Rooftops

Year / 2015

British novelist Geoff Dyer noted in his book The Ongoing Moment, that Edward Hopper "could, with some justification, claim to be the most influential American photographer of the twentieth century -even though he did not take any photographs".

Hopper and his wife Josephine traveled to Mexico in 1943 looking for new scenes and themes to paint. That summer, they settled in Saltillo, from where he painted four watercolors from a rooftop. He painted two more in Monterrey before returning to New York.

Rooftops is a photographic project based on that visit and consists of a series of photographs taken in Saltillo, from the rooftops where Edward Hopper painted his works

With this series, I seek to understand the work that Hopper did in Saltillo.
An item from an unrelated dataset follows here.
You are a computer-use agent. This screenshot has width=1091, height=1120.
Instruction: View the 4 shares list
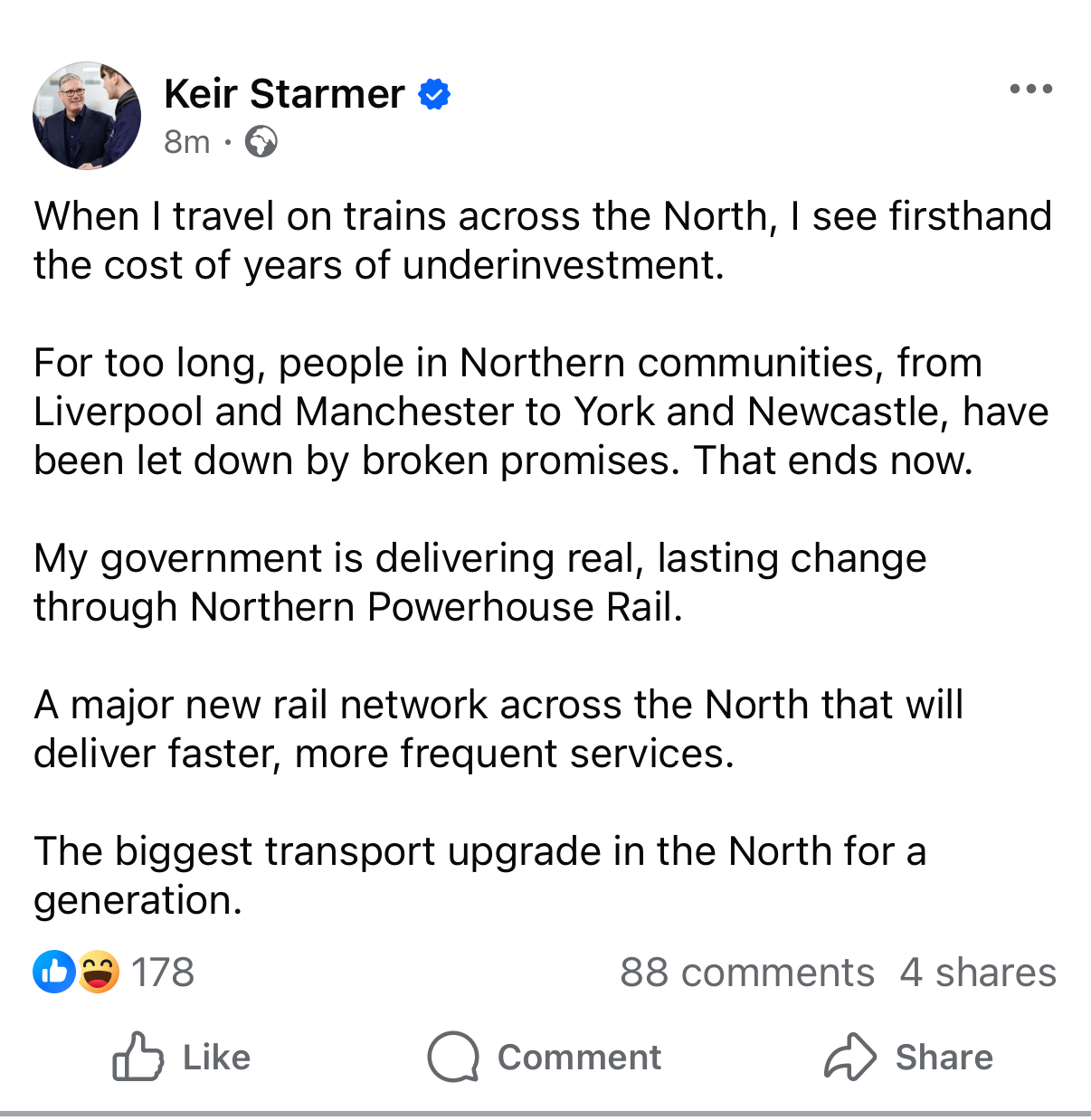point(977,973)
I followed his steps, traced the rooftops, places, and views, read the letters he sent to friends and colleagues about his trips to Mexico, and photographed from the same places, with the same compositions, using the story of Hopper as a starting point to create also a new, contemporary story, inspired by his vision and style.

If art seeks to recreate reality to understand better, with this project I propose to recreate art to understand it, to reveal it.

In these photographs, the exercise becomes endogenous and the repetition reveals details that are not perceived in the original. In the end I decide to visit other spaces and portray compositions Hopper could have chosen.

The result is the reinterpretation of my place of origin, a mystery in known space, but also the understanding through paraphrasing a key creator of the 20th century. 

 

For the spectator, it is a peephole to a Chinese box. It is an invitation to disarm the matryoshka that the intricate itinerary of art and its travelers have armed.